Senator Ron Wyden (D-OR) is leading a group of 26 senators — 22 Democrats, three Republicans and one Independent — in demanding answers from Director of National Intelligence James Clapper.
Some — including Senator Rand Paul (R-KY) and foreign policy expert Fred Kaplan — have argued that Clapper misled Congress when Wyden asked in March if the NSA was collecting data on millions of Americans.
Clapper replied, “No, sir . . . not wittingly.”
Senator Wyden has only said that Clapper didn’t give a “straight answer.”
In the wake of revelations of massive data collection leaked by former NSA contractor Edward Snowden, the senator is obviously interested in giving the director another opportunity to answer in a forthright manner.
“We are concerned that by depending on secret interpretations of the PATRIOT Act that differed from an intuitive reading of the statute, this program essentially relied for years on a secret body of law,” the senators wrote, noting that the law passed in the immediate aftermath of 9/11 and reauthorized in 2011 includes a business-records authority “very broad in its scope.”
They note that the Supreme Court decision the government is relying on to authorize massive data collection — Smith v. Maryland — was “based on the technology of the rotary-dial era and did not address the type of ongoing, broad surveillance of phone records the government is now conducting.”
They suggest that by tracking location data government is “turning Americans’ cellphones into tracking devices.”
By providing seven specific questions, they said they hoped to clear up misleading statements by Clapper in the past and allow their constituents to evaluate the decisions the government is making:
1) How long has the NSA used PATRIOT Act authorities to engage in bulk collection of Americans’ records? Was this collection underway when the law was reauthorized in 2006?

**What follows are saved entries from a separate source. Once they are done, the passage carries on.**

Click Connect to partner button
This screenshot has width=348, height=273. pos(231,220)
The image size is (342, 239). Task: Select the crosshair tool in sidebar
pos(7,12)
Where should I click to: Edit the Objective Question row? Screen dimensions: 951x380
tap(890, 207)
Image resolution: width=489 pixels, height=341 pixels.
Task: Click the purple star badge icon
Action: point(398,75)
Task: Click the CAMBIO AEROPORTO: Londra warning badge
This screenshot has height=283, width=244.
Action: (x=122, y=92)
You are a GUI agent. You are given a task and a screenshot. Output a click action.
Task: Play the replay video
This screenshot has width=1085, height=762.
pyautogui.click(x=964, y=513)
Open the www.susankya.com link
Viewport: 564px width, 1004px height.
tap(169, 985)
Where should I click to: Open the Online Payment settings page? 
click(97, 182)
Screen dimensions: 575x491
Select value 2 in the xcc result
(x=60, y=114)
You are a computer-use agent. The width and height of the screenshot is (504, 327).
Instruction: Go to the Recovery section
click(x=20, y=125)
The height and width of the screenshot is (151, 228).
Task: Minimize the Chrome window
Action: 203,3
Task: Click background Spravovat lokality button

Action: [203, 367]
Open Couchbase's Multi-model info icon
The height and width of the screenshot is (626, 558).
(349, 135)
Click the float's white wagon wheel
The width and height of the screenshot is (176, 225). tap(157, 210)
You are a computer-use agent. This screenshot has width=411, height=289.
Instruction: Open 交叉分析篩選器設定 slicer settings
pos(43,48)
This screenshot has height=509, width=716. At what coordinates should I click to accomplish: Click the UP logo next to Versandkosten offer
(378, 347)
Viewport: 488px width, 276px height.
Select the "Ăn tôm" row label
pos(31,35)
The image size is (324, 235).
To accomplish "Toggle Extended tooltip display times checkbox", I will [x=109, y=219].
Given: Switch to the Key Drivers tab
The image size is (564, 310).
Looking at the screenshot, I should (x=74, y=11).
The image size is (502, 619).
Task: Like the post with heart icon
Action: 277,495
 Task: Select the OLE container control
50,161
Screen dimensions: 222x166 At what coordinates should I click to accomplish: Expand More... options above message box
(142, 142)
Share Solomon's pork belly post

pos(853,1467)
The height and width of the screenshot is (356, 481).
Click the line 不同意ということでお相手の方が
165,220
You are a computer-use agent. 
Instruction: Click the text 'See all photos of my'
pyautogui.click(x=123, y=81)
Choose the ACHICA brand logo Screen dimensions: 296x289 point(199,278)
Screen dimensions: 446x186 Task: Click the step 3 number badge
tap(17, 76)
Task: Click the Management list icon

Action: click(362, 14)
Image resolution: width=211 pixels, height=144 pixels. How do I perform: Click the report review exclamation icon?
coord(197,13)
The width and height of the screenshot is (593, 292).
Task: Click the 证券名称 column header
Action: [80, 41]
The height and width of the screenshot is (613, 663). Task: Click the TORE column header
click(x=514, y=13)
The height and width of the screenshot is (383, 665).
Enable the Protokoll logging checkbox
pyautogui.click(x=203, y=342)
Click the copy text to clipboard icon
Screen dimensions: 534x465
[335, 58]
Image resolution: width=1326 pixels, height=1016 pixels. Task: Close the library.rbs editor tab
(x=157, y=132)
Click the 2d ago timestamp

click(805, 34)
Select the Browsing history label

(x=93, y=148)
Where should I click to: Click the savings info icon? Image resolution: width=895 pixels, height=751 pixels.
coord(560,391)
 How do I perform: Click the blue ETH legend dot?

2) Has the NSA used USA PATRIOT Act authorities to conduct bulk collection of any other types of records pertaining to Americans, beyond phone records?
3) Has the NSA collected or made any plans to collect Americans’ cell-site location data in bulk?
4) Have there been any violations of the court orders permitting this bulk collection, or of the rules governing access to these records? If so, please describe these violations.
5) Please identify any specific examples of instances in which intelligence gained by reviewing phone records obtained through Section 215 bulk collection proved useful in thwarting a particular terrorist plot.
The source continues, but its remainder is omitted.